С утра царевич размышлял над странностями миропонимания социумом. «Новости дня» в разделе «Зрелища и увеселения» уведомляли москвичей о том, что в пассаже Солодовникова, со стороны Неглинного проезда, с разрешения московского градоначальника будут показываться сегодня и каждый день вновь прибывшие живые картины Русско-японской войны, последние сражения и проч., и проч. По разумению господина Углицкого, зрелища сии не стоило относить к увеселениям, но черт ее разберет – эту плоть, жадную до кровавых зрелищ! Только вчера утром на товарную станцию Московско-Казанской железной дороги прибыл с Дальнего Востока военно-санитарный поезд с больными и ранеными воинами.
Апрельский день накануне Вербного воскресенья, как ему и полагалось, был пасмурным, хоть и без осадков. Царевич еще некоторое время валялся в постели, изводя комментариями к заметке в газете своего камердинера Епифана, изнывавшего в барской опочивальне, стоя с накрахмаленной и отутюженной сорочкой на вытянутых руках. С вечера Уар дал себе слово заняться наконец утренней гимнастикой и силовыми упражнениями. Отнюдь не потому, что его манили лавры Ивана Поддубного, а просто для поддержания кондиций и здоровья. Но теперь, представив себе предстоящие экзерсисы, он нашел их крайне неэстетичными и передумал.
– А где Анастасия? – спросил он камердинера, заметив наконец, что находится не в своей, а в ее спальне.
– Барышня отрабатывают классы, – ответил тот. – Так что если гимнастику опять отложите, так до обеда можете прогуляться.
– Без тебя, дурак, решу, – проворчал царевич и зевнул. – Советник выискался на мою голову. Позволяешь себе… Где это видано, чтобы прислуга господам советы давала? Себе хороший совет дай, прежде чем рот открывать при барине. Если мне сейчас еще и кухарка советовать начнет, всех выгоню к черту.
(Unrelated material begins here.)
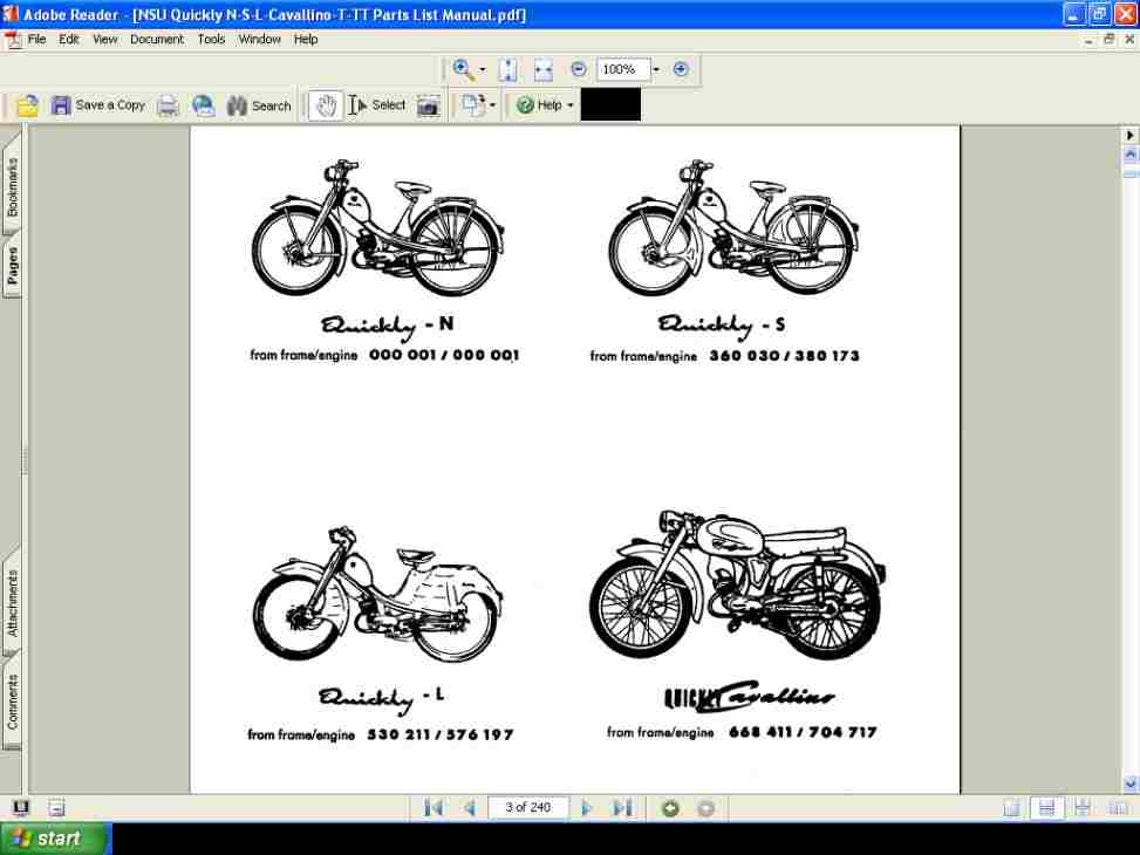Zoom in with the plus icon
Лакей возвел глаза к потолку, подумав, что если барин останется дома, то за полдня запросто вытреплет ему все нервы.
Выбравшись наконец из пуховых перин, Уар выглянул в окно и почувствовал, что Москва задышала весной, тем особым запахом, который рождает ожидания и предчувствия чего-то нового и радостного. Царевич обманывался не в первый раз. Выйдя после завтрака из дому, он ощутил лишь острый запах свежего весеннего собачьего дерьмеца и тут же ступил в оное. Выругавшись без сердца, он отправился навстречу бегущим ручейкам в сторону Мясницкой. Этуаль отрабатывала классы, и до обеда он решил не изнывать в ожидании ее появления, а прогуляться, как и советовал ему лакей, имевший к тому свой интерес.
Отчего-то вспомнилось царевичу одно из Вербных воскресений его детства. Начиналось оно пышным шествием. Впереди процессии степенно выступали бояре, дворяне, приказные чины. За ними везли вербное дерево. Под ним на санях ехали патриаршие певчие – мальчишки лет двенадцати в белых одеждах, похожие на ангелов. Пели звонкими голосами. В середине процессии верхом на «осляти», которого царь вел под уздцы, ехал патриарх. Впереди государя стольники несли скипетр, царскую вербу, свечу и полотенце. Патриарх налево и направо осенял народ крестом. Шествие замыкало духовенство с торжественными лицами. По ходу движения дети стрельцов, шустрые подростки, расстилали перед «осляти» разноцветные ткани и одежды – согласно Евангелию. Маменька объясняла, что так жители Иерусалима встречали Христа, въезжавшего на ослике в их город. Когда процессия вступала в Спасские ворота Кремля, по всем московским церквям звонили колокола. У стен Успенского собора шествие останавливалось. Царь и патриарх обменивались поцелуями. Государь отправлялся во дворец, а патриарх – в храм.
За неделю до Пасхи на Красной площади открывался вербный торг. У кремлевской стены торговали вербой и живыми цветами. Оставшаяся неделя до Пасхи была наполнена подготовительными заботами к большому празднику. Царевич давно уже не грустил по прошлому – слишком длинным было оно, чтобы стоило тащить его в сердце в бесконечное будущее.
На Мясницкой, против почтамта, на углу Юшкова переулка разместился торговый дом «Георгий Жемличка и Ко». Российский представитель молодого американского автопрома, завидев дорого, хоть и не броско одетого молодого человека, от которого буквально разило большими деньгами и еще чем-то странным, взял его в рекламные сладкие клещи и поразил последней новостью сезона – бесшумными автомобилями. Список выглядел лаконично:
«Олдсмобил» 4 сил; руб. 1800
«Олдсмобил» 20 сил; руб. 4600
«Винтон» 40–50 сил; руб. 11 500
Не будучи расположенным вникать в технические тонкости устройства транспортных средств, царевич размышлял о специальном костюме, в котором, должно быть, удобно и пристойно находиться за рулем. По всему выходило, что сочиненный им костюм более подходил к самой дорогой модели, которой в салоне явно недоставало. Но возвращаться домой пешком не хотелось, и Уар с большой неохотой согласился на «Винтон», чем несказанно обрадовал представителя заокеанского автопрома. Когда-нибудь Москва будет выпускать автомобили, не уступающие заграничным, подумал Уар, и «лошадок» в них будет поболе. И назвать авто следует гордо – «Москвич». Посрамленная Америка ахнет!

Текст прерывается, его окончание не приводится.